Carotid artery stenosis is a narrowing or constriction of any part of the carotid arteries, generally caused by atherosclerosis. One of the body’s largest arteries, the common carotid artery is the one you can generally feel pulsations of on each side of your neck. It comes off of the aorta and divides into the internal carotid artery (which supplies blood to the brain) and the external carotid, which supplies the face. The area where it divides is a common site for atherosclerosis, which is a buildup of plaque that narrows the vessel or provides the tendency to rupture and shoot through the bloodstream.
In most cases the cause of carotid artery stenosis is a degeneration of the wall of the artery, usually from fatty or cholesterol deposits. Sometimes the plaque is stable, and causes a narrowing of the blood flow through the brain and face. Other times, a part of the plaque may break off and travel through the circulation to the brain or other body organs. When the emboli shut off blood flow to a given cerebral area, a TIA (if it is temporary) or a full blown stroke can ensue.
The characteristic signs of carotid stenosis are a bruit (rumbling sound) over the carotid artery or the end result—a TIA or stroke. In those with risk factors (high cholesterol, HTN, obesity, diabetes) carotid artery screening may be done in the absence of a precipitating event. This has become quite controversial as we will discuss shortly. A Doppler ultrasound can determine the extent and the degree of the stenosis. Cerebral angiograms were a diagnostic tool but are used less frequently now with the advent of very sensitive MRI and MRA (angiogram) testing.
Treatment is generally aimed at the prevention of problems, including strokes and other complications of atherosclerosis. Anticoagulants (blood thinners like Coumadin or Eliquis) may be given as well as antiplatelet drugs to retard clotting. Surgery (usually a carotid endarterectomy), an open removal of carotid plaque, has been less used because of the risks of preoperative angiography and surgery, however angioplasty and stenting are still the main procedure used for significant symptomatic carotid stenosis.

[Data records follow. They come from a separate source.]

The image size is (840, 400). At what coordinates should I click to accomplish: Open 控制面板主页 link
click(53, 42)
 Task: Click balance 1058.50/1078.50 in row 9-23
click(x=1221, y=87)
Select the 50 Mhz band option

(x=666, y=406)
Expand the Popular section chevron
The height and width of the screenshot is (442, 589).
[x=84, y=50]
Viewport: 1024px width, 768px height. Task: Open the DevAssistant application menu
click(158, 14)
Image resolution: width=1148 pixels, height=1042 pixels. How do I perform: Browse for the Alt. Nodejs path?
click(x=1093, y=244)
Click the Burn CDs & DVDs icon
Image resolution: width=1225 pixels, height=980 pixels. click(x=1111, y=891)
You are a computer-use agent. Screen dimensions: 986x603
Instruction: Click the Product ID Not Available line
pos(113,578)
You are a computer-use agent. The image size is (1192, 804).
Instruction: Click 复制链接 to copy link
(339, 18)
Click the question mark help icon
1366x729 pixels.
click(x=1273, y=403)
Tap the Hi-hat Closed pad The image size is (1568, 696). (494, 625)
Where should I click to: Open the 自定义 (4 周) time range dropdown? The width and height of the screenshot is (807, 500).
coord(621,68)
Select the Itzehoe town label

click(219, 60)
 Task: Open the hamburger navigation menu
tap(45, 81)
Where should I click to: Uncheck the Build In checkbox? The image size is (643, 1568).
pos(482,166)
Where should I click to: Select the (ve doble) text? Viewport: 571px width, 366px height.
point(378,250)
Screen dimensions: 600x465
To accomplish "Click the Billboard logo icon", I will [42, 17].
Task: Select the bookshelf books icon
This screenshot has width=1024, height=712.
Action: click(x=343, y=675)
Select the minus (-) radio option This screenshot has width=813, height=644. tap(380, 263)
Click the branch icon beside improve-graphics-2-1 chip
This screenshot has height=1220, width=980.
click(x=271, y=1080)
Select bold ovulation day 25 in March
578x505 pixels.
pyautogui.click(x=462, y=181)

Recently the USPSTF (US Preventative Services Task Force) reviewed evidence for screening for carotid artery stenosis in asymptomatic individuals and gave it a “D” or unnecessary recommendation. They focused on cost of testing relative to positive findings, false positive testing requiring further work-up which proved to be negative, and potential harm from the angiography, surgery and other interventions. Their position is very controversial, especially in those who have been spared potential life threatening stroke or sudden death.
Prognosis of carotid artery stenosis depends on the degree of stenosis and the contributing co-morbid conditions that may cause progression not only in the carotid arteries but in other major blood vessels in the body. With stenosis less than 50 percent there is a small risk of stroke. At 70 percent or higher the risk becomes quite significant and intervention becomes a consideration (surgical or medical). Risk factor modification such as lowering blood pressure, using cholesterol lowering drugs, smoking cessation and weight loss are important preventative steps.
Most applicants will be rated with stenosis over 50 percent or if significant stenosis has occurred at younger ages (less than 50 for example). Aggressive medical therapy and intervention may be credited in these circumstances. When TIA, stroke or carotid intervention has occurred, the ratings increase. As mentioned active risk modification and close doctor follow-up is necessary, as carotid artery dissection (tearing) and major stroke are distinct causes of mortality.